Este proceso electoral, a diferencia de los habidos en nuestro país en los últimos 50 años, presenta un tumor, que arranca de la reunión de un grupo de sindicalistas, políticos, profesionales, intelectuales y otras yerbas en el teatro Melico Salazar, en abril del año pasado: el plan, ejecutado, fielmente, hasta hoy, para "sembrar dudas" sobre la pulcritud de las elecciones y con ella sobre la capacidad del TSE, así como sobre la legitimidad del próximo gobierno.

En materia de limpieza electoral no hay pecados veniales. Casi todo es pecado mortal. Las elecciones, en un país democrático, poseen tal peso moral y jurídico, como expresión de la libertad de los ciudadanos, que el fraude, y aun su intento, adquiere proporciones monstruosas por cuanto lleva en su seno el poder de la violencia, de la injusticia, de la anarquía y hasta de la guerra. Nuestro derecho electoral actual, transparente y ejemplar, proviene, precisamente, de una guerra civil que algunos, en estos días, han evocado no para respetar el derecho, sino para "sembrar dudas" y deslegitimar.

La palabra es frágil, como un átomo, pero posee una potencia inimaginable, sola o agrupada, de fisión y fusión, de creación y destrucción. También hay silencios con igual poder. Por consiguiente, cuando, sin prueba alguna, se habla de chanchullos, de fraudes, de bazucazos constitucionales, de chorreos o cuando, con otros vocablos, "se siembra la duda", las consecuencias, en la majestad de un proceso electoral, son graves y pueden ser catastróficas. Quienes, en estos meses, se han presentado como vestales de la moral, deberían entender que la "siembra de dudas", sin razón alguna, no es moral.

Obviamente, una cosa es la duda, lo contrario de la certeza, como gran desafío del pensamiento (dudar es pensar), en la búsqueda dramática de la verdad, momento provisional para Descartes o epílogo para los escépticos, y otra, totalmente diferente, "sembrar la duda" no para impulsar el pensamiento, sino para anularlo y conducir a la gente al terreno minado de la desconfianza, de la emotividad, quizá del odio, antesala de la violencia. ¿No es acaso el arte de "sembrar la duda" una de las grandes armas de los dictadores?
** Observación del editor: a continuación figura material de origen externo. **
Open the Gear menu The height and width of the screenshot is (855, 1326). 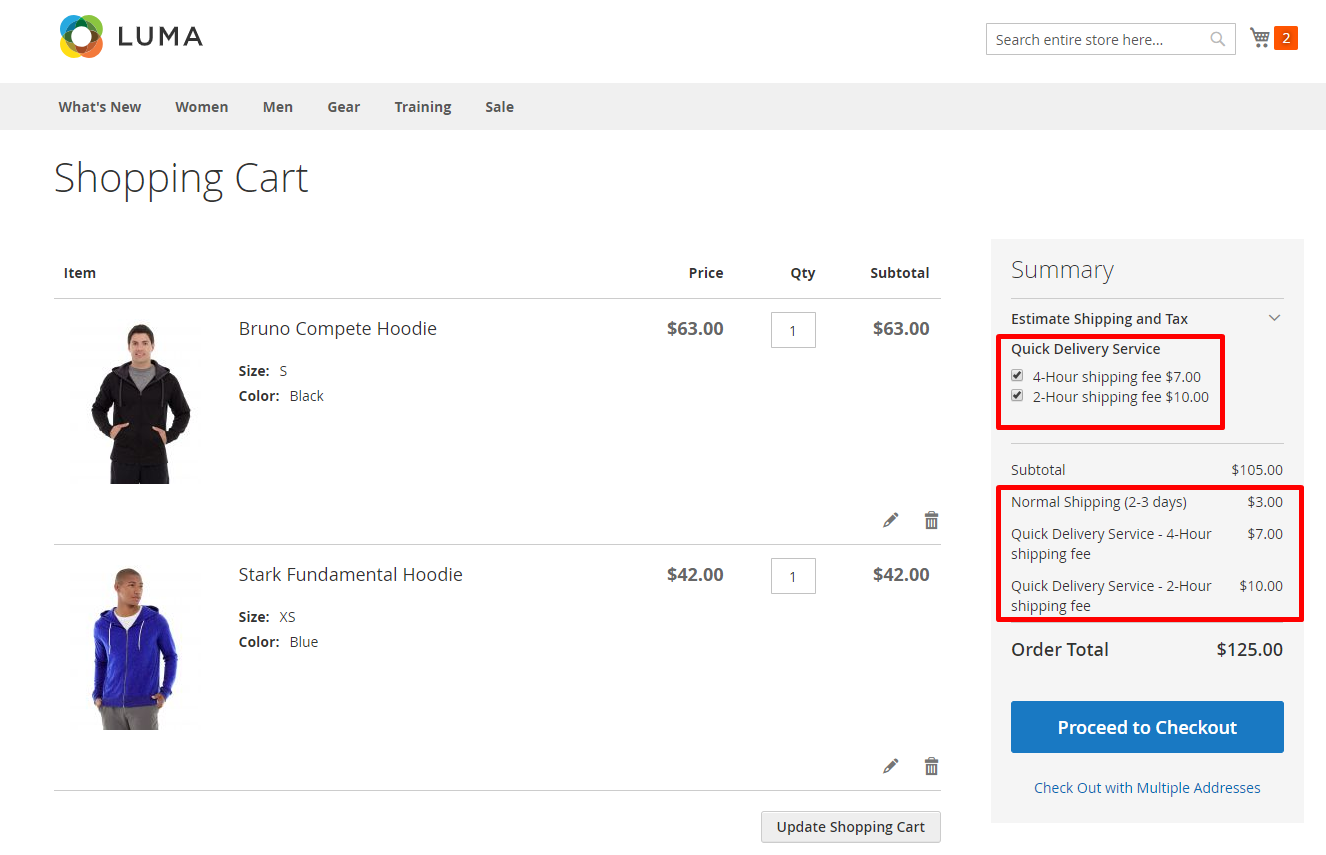(x=343, y=107)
Detengamos esta "siembra" que, además, tiene un fin perverso: que el próximo gobierno no pueda gobernar y el parlamento -la casa de la palabra- no pueda funcionar. El mal, desgraciadamente, tiene una lógica propia. Su comprensión, sin embargo, nos enseña quién, vista su reacción ante la derrota, hoy, tendrá mañana grandeza de espíritu para gobernar.